Stated task =>
For the stretch from the line containing "290x156 pixels. How" through the end of the records, output a two-column CSV with the header text,answer and one row per record. Put each record's text and its answer in their own quoted fields, replacing any line breaks with spaces.

Data extract =>
= = =
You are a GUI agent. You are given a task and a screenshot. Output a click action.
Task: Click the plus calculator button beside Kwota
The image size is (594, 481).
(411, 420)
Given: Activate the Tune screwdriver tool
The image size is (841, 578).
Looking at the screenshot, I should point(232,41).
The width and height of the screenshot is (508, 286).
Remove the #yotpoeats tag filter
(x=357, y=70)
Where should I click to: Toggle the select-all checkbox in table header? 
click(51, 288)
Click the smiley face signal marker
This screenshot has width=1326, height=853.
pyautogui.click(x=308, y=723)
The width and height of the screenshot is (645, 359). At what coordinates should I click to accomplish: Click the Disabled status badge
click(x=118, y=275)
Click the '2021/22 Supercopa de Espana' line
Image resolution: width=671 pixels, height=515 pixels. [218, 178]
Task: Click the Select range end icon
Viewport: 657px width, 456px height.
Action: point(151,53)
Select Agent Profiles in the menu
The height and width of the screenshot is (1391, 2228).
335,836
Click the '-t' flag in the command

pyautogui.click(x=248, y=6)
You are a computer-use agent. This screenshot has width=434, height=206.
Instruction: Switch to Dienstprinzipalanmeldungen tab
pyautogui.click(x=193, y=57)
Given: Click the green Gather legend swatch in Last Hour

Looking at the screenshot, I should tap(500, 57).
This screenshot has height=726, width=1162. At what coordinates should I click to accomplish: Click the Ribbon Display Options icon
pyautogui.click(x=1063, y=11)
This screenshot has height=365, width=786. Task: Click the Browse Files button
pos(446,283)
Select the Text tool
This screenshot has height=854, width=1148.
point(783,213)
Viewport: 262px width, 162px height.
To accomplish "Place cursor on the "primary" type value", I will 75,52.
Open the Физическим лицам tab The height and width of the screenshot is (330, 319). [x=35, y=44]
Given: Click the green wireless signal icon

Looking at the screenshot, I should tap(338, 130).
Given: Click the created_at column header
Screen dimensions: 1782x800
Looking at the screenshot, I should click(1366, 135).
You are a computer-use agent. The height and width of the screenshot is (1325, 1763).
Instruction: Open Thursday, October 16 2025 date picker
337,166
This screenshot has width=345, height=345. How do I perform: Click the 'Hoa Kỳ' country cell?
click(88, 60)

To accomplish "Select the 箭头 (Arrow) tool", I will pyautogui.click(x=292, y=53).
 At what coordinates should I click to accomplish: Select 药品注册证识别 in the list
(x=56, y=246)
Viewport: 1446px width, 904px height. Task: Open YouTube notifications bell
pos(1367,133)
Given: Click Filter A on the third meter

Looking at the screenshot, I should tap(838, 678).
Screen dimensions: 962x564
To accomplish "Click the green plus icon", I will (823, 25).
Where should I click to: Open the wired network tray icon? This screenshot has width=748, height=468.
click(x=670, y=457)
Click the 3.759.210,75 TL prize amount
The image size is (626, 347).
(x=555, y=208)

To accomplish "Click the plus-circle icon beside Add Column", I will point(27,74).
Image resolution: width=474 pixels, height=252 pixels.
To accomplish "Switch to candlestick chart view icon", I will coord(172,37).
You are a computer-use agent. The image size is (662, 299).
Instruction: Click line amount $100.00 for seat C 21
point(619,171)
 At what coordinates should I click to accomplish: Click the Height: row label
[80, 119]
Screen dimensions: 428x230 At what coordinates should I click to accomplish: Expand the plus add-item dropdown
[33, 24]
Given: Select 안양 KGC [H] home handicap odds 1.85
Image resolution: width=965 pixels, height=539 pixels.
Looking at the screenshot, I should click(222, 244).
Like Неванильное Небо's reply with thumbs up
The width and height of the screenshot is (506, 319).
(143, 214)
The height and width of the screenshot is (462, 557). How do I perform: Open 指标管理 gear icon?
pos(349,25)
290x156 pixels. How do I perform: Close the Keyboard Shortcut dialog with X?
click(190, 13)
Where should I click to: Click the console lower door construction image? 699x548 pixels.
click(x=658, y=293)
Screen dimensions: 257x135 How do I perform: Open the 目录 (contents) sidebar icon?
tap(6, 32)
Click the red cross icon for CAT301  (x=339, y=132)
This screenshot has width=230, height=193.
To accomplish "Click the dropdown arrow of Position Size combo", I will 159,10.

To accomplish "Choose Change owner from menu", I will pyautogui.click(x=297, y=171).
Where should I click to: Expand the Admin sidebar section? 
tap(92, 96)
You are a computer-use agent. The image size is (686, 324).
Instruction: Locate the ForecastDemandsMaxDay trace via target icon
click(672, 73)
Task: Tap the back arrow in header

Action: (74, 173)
= = =
Exercise response =>
text,answer
"290x156 pixels. How do I perform: Close the Keyboard Shortcut dialog with X?","click(190, 13)"
"Where should I click to: Click the console lower door construction image? 699x548 pixels.","click(x=658, y=293)"
"Screen dimensions: 257x135 How do I perform: Open the 目录 (contents) sidebar icon?","tap(6, 32)"
"Click the red cross icon for CAT301","(x=339, y=132)"
"This screenshot has width=230, height=193. To accomplish ""Click the dropdown arrow of Position Size combo"",","I will 159,10."
"To accomplish ""Choose Change owner from menu"",","I will pyautogui.click(x=297, y=171)."
"Where should I click to: Expand the Admin sidebar section?","tap(92, 96)"
"You are a computer-use agent. The image size is (686, 324). Instruction: Locate the ForecastDemandsMaxDay trace via target icon","click(672, 73)"
"Task: Tap the back arrow in header","Action: (74, 173)"